Arthur Morton

Personal information
- Born: 27 March 1882 Salford, Lancashire, England
- Died: 21 February 1970 (aged 87) Sheffield, England
- Batting: Right-handed
- Bowling: Right-arm medium-fast

Domestic team information
- 1901: Derbyshire
- Only FC: 15 August 1901 Derbyshire v Warwickshire

Career statistics
| Competition | First-class |
| Matches | 1 |
| Runs scored | 0 |
| Batting average | 0.00 |
| 100s/50s | 0/0 |
| Top score | 0 |
| Balls bowled | 18 |
| Wickets | 0 |
| Bowling average | – |
| 5 wickets in innings | – |
| 10 wickets in match | – |
| Best bowling | – |
| Catches/stumpings | 0/– |
- Source: CricketArchive, April 2012

= Arthur Morton (cricketer, born 1882) =

English cricketer

Arthur Morton (27 March 1882 - 21 February 1970) was an English cricketer who played first-class cricket for Derbyshire in 1901.

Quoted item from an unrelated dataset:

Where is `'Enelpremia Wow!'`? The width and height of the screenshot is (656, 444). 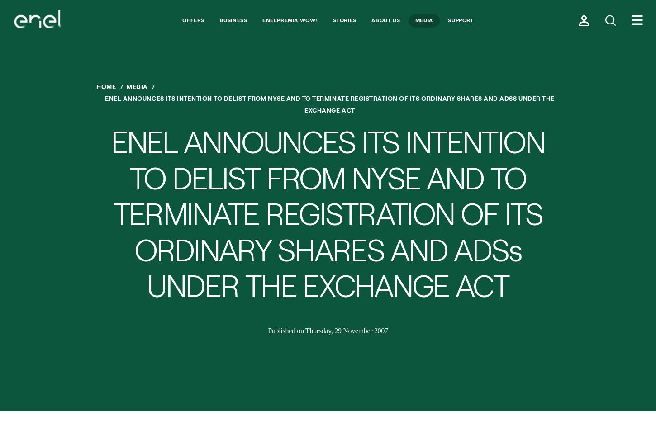 'Enelpremia Wow!' is located at coordinates (289, 19).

Morton was born in Salford, Lancashire. He made one appearance for Derbyshire in the 1901 season, at the age of nineteen appearing against Warwickshire. He scored ducks in both innings and bowled three overs without taking a wicket in a game that Warwickshire won by an innings. He was a right-handed batsman and a right-arm medium-fast bowler.

Morton died in Sheffield at the age of 87.